Most of my viewing is done a bit further away. 

I just used a wash on this guy:


----------



## Totalwrecker (Feb 26, 2009)

paint the pupil first and then use a small tube to add the iris. Blow into the tube so just a ring will paint. I'd suggest a # oooo hypodermic needle ground flat. Remember the lamp you are using will cause the pupil to close so paint a tad oversize.... wink wink lol


----------



## altterrain (Jan 2, 2008)

You can't even see their eyes even up close. Half of these have a small black dot in the middle of the eye and the half don't. You can't tell the difference - 










-Brian


----------



## Totalwrecker (Feb 26, 2009)

Zombies! they're all Zombies! lol


----------



## Richard Weatherby (Jan 3, 2008)

I see, said the blind man as he picked up his hammer and saw.


----------



## rkapuaala (Jan 3, 2008)

I paint whites, iris's and pupils. You can very small brushes at most art stores that work just fine. The trick is 
steady handy, 
painting between breathes,
waiting for each part to dry. 
and following a sequence. I do the lashes first, but painting the hole eye the color of the lashes which is usually a the color of the hair mixed with the color of the flesh.

I wait till that dries and paint the cornea (whites of the eyes) but not white. The cornea is usually a little pinkish on some folks and a little yellowish on others and almost always has touches of grey or dark blue. The tone should be fairly close to the skin color on caucasian people, which makes it more prounounced on people of color.
I take artistic license and tone it down a little more on darker people so they don't look shocked,,, unless of course,,, I want them to look shocked.

Next I do the dark area around the iris, usually thats a daker value of the color of the iris. 
Then I do the iris,

And finally the pupil.
Thin your paints a little, and make sure that by the time you get to the iris and the pupil your brush isn't completely loaded with color, as that will always leach over to the surrounding areas.

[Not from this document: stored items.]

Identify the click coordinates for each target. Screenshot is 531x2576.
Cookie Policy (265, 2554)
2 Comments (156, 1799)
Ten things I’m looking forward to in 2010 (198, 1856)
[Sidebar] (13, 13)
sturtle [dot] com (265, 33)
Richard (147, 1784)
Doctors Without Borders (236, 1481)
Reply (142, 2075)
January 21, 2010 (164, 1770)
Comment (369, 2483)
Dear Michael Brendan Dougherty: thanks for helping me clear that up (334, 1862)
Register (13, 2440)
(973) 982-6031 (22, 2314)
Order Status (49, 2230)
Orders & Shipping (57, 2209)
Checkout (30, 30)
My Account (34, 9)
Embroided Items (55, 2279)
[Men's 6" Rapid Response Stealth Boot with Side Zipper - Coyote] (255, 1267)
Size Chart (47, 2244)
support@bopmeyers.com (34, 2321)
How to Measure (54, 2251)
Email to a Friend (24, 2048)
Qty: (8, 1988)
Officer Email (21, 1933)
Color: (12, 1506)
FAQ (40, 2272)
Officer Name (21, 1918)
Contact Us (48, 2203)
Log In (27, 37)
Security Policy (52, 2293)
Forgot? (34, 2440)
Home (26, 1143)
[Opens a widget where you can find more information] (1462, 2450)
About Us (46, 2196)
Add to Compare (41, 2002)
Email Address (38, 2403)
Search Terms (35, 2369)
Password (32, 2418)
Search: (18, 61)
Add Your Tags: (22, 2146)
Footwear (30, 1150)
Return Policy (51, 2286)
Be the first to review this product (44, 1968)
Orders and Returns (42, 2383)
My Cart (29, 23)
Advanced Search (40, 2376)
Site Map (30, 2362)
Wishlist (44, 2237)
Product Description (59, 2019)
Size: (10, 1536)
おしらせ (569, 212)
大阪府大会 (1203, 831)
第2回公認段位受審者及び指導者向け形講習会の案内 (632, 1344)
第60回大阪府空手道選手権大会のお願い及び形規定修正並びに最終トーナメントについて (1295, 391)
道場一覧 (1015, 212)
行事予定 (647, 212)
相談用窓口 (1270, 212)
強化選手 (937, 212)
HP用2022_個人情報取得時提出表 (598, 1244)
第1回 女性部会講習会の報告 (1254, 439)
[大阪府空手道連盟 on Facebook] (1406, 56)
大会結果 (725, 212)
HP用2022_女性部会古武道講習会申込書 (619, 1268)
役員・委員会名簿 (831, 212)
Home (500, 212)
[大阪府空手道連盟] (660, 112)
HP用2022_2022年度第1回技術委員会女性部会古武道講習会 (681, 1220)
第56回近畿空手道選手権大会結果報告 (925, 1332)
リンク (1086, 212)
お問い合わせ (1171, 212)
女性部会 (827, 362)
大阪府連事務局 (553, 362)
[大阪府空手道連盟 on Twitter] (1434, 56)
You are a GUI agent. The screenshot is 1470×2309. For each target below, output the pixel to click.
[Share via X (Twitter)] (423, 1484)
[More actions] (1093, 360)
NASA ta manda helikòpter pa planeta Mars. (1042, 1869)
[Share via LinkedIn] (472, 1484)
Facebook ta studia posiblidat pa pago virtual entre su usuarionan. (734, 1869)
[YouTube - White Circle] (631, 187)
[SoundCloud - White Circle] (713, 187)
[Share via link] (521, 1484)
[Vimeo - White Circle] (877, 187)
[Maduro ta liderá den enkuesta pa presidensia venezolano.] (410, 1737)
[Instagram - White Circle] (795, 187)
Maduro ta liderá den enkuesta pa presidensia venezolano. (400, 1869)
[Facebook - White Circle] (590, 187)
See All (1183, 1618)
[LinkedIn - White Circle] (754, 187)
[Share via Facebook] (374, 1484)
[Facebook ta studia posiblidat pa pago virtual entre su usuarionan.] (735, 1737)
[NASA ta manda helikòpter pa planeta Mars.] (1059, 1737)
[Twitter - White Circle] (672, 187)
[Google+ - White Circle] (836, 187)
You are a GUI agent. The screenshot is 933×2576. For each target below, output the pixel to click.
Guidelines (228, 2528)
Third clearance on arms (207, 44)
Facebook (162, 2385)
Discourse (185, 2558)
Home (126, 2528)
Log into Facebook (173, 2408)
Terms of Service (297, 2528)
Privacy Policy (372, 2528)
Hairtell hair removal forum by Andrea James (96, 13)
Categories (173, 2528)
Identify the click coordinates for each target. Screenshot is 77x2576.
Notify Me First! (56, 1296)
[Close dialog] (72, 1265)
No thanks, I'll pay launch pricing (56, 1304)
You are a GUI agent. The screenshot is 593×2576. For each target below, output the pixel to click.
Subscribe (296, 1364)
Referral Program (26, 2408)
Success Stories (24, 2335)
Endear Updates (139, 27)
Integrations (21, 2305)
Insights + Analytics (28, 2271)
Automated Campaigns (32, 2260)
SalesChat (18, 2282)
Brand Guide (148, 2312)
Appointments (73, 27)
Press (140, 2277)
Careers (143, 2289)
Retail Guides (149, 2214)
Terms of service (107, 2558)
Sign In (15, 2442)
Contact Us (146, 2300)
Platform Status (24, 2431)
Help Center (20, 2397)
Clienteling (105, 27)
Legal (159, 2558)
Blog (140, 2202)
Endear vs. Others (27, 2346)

I don't follow the 10 foot rule, because I want to be able to get as close as I can to a figure and try and make it look as real as possible. Of course, I'm still a ways off, but so far the above steps help.


----------



## Biblegrove RR (Jan 4, 2008)

for us 1:29 guys... I am lucky to even have one eye evenly sculpted with the other! lol 
At 1st I used to use a toothpick to place a white dot and then a needle for the darker pupil, they looked bug eyed like a crack dealer or something! so now I just use 1 dark spot and move on.... 
1:20 must be much easier!?!?!?


----------



## Mik (Jan 2, 2008)

A Sharpy ultra fine marker? works for eyebrows, and Errol Flynn mustaches too (as long as the figure is dark haired) Most people squint outside, so I don't bother painting whites, just a dark dot... they look fine from 3 feet away.


----------



## jimtyp (Jan 2, 2008)

Nice tip on the Sharpy, Mik! I'll have to try that.


----------



## Mik (Jan 2, 2008)

Just make sure it's the ultra fine, the regular sharpies are too fat


----------



## Torby (Jan 2, 2008)

So how do you make a checked shirt? Somebody said they used a sharpie to draw the checks, but there are arms in the way, so my people are all in solid colors.


----------



## Biblegrove RR (Jan 4, 2008)

like this Tom?


----------



## Torby (Jan 2, 2008)

hehe 

Maybe I'll stick to solid colors


----------



## Big65Dude (Jan 2, 2008)

Here's a link to an earlier thread in a similar vein: http://www.mylargescale.com/Communi...rumid/22/postid/57932/view/topic/Default.aspx


Painting Figures' Faces


----------



## Paulus (May 31, 2008)

Perhaps these eye decals from Archer are a solution: http://www.archertransfers.com/catFig.html 
There are no 1:20 scale available but perhaps the "various scale" sets are usefull. 
BTW; they also have nice scale tattoo's!


----------



## rkapuaala (Jan 3, 2008)

They have a nice range of sizes provided I am reading the description correctly, anywhere from 2 1/8 inch tall figures to 6" tall figures. Might be worth a try.


----------



## Semper Vaporo (Jan 2, 2008)

Okay, here is a suggestion that nobody can do anymore!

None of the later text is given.